How to write an AI agent that knows when to stop and ask

#programming #ai #llm #python

The most valuable code in my agent stack is the code that does nothing.

I run a pipeline where agents research, draft, and queue content for publishing, mostly unattended. The thing that has saved me the most money and embarrassment is not a clever system prompt. It's a short, hard-coded list of actions the agent cannot take without a human click — and a set of rules for when it has to stop mid-task and ask a question instead of guessing.

Almost no agent tutorial covers this. They all show the happy path: model plans, model calls tools, task completes, confetti. But the defining property of an agent — the loop keeps going without you — is exactly what makes the stop condition the hardest design decision in the whole system. Get it wrong in one direction and your agent confidently does something irreversible and wrong. Get it wrong in the other direction and you've built a very expensive confirmation dialog.

Here's the case for building the stop, and then three mechanisms you can implement this afternoon.

Agents guess by default, and guessing measurably fails

Two results are worth having in your head.

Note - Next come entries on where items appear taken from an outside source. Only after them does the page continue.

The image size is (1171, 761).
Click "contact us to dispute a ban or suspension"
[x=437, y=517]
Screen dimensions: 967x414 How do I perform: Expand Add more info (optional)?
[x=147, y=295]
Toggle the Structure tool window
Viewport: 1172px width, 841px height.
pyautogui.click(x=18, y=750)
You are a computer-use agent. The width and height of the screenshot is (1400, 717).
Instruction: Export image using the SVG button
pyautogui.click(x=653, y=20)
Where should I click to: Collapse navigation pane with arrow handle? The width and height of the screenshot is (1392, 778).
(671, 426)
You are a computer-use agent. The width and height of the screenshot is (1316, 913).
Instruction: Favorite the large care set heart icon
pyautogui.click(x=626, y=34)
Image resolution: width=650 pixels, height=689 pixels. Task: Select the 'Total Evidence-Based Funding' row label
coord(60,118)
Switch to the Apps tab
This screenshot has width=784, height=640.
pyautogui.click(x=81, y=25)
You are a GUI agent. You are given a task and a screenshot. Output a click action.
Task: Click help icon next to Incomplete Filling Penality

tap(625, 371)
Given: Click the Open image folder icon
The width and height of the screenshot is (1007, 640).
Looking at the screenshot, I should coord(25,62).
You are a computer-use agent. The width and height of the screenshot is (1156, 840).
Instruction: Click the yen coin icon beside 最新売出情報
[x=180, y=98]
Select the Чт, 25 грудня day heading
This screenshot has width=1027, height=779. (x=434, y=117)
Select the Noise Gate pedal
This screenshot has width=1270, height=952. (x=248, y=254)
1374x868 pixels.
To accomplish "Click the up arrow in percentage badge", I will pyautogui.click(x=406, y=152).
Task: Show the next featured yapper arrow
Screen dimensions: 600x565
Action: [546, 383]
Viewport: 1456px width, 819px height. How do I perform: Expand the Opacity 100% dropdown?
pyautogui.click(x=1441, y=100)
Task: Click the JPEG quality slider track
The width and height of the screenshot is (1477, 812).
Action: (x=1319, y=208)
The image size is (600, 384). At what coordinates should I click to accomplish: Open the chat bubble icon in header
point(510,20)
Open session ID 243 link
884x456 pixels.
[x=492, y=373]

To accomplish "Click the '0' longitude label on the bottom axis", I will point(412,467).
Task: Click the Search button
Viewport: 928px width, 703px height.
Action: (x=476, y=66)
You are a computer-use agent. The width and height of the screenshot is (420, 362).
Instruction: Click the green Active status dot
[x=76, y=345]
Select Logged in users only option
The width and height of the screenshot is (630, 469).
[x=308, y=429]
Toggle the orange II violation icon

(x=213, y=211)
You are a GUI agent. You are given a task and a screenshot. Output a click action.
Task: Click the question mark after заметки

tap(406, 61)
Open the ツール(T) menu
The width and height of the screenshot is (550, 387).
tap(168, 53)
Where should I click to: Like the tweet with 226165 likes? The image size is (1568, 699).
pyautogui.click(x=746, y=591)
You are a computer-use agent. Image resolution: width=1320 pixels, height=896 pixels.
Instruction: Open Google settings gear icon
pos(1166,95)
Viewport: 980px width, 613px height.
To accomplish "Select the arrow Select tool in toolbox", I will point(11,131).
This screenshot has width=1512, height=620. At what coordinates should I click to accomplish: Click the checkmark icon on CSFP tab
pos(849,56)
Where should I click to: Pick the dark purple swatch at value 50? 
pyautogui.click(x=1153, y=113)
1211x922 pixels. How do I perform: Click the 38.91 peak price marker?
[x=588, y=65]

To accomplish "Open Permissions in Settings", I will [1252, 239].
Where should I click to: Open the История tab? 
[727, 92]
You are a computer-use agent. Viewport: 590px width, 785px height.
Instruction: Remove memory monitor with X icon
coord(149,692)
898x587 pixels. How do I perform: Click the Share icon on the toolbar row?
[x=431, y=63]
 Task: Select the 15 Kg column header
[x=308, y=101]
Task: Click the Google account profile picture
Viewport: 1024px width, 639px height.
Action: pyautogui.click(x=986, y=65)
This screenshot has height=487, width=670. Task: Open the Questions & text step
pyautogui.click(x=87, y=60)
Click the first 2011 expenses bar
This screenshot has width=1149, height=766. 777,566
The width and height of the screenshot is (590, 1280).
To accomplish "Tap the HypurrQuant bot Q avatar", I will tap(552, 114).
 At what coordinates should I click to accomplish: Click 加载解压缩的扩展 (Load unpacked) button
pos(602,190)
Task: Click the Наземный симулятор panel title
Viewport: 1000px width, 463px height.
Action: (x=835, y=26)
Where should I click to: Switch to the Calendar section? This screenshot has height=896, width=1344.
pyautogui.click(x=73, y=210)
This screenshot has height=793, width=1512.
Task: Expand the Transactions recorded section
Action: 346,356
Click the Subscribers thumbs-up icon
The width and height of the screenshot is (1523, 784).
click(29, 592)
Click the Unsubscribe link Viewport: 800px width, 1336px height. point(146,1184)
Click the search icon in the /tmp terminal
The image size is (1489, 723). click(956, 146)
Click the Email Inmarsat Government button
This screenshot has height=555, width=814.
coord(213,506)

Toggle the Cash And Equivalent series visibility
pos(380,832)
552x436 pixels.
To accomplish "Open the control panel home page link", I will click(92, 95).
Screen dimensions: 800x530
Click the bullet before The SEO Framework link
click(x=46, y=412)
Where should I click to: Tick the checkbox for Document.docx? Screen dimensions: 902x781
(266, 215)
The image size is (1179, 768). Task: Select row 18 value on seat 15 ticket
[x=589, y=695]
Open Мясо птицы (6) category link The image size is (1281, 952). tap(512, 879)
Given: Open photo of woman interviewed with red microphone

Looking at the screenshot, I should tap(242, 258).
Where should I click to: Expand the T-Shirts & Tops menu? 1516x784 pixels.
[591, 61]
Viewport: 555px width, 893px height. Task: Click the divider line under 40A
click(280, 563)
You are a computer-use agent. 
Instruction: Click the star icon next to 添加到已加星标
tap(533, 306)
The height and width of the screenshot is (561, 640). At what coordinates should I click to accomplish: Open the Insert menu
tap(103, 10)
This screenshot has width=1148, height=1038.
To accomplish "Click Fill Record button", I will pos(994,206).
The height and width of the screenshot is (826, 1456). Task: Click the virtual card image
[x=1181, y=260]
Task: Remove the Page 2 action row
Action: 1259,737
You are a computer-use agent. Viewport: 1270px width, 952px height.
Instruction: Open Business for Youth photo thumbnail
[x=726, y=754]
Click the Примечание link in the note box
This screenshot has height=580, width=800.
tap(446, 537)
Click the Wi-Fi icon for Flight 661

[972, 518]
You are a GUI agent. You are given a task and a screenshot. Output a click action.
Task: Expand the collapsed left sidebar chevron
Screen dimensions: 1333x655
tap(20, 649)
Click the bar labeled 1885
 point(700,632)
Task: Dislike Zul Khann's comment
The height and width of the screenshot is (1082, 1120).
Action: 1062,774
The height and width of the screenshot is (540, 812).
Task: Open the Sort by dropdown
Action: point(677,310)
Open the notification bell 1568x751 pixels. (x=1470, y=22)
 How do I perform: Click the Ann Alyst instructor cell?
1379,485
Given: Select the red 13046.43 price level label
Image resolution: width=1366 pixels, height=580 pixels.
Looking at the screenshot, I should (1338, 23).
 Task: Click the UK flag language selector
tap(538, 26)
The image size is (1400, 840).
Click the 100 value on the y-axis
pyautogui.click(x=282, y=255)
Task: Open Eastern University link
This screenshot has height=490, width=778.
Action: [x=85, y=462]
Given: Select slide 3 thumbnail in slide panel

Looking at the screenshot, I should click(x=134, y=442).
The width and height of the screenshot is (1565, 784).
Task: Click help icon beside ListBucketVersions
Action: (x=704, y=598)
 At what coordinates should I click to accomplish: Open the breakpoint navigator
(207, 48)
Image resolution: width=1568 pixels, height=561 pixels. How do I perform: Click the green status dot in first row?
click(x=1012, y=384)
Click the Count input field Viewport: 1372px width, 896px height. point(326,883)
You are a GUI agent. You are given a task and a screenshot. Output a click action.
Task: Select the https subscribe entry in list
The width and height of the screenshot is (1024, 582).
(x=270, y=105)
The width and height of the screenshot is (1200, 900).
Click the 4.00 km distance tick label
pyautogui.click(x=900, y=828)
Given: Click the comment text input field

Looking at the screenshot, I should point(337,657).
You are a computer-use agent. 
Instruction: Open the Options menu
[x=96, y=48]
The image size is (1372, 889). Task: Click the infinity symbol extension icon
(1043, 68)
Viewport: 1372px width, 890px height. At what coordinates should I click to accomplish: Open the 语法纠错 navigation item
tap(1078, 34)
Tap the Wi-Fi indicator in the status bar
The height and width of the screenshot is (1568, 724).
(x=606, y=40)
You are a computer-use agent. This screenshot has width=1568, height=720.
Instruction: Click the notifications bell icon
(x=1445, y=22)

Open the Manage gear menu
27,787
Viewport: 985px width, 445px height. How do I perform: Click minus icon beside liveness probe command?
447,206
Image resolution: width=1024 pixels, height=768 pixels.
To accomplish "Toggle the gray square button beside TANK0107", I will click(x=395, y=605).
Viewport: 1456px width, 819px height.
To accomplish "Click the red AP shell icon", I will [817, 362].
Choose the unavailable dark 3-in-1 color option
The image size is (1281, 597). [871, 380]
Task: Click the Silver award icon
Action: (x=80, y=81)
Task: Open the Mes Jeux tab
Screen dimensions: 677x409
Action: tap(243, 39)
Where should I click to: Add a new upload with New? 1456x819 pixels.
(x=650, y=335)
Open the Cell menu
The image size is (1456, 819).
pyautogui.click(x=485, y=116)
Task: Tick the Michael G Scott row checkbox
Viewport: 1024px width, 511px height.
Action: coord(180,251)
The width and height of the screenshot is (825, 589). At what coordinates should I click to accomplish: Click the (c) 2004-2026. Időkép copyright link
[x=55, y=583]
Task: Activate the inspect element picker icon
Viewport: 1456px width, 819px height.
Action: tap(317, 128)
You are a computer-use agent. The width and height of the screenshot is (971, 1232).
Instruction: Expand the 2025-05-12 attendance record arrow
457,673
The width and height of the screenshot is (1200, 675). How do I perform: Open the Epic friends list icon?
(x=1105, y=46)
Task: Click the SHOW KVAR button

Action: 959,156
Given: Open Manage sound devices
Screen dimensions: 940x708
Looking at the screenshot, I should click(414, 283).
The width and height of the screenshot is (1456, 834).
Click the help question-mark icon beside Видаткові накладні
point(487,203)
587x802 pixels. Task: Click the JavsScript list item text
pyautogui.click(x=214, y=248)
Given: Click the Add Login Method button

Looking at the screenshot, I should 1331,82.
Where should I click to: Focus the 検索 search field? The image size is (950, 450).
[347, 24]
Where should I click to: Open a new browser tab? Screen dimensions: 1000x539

τ-bench (Sierra Research, June 2024) put function-calling agents in simulated conversations with users, with real domain policies to follow (airline rebooking, retail returns). The headline: even the best agents at the time succeeded on fewer than 50% of tasks — and reliability was worse than that number suggests. On the pass^8 metric (does the agent succeed all 8 times on the same task?), performance dropped below 25% in the retail domain (paper, benchmark repo). Same task, same agent, different outcome depending on the run. A big share of the failures are exactly what you'd predict: the agent proceeds on an assumption instead of resolving what the user actually wants or what the policy actually allows.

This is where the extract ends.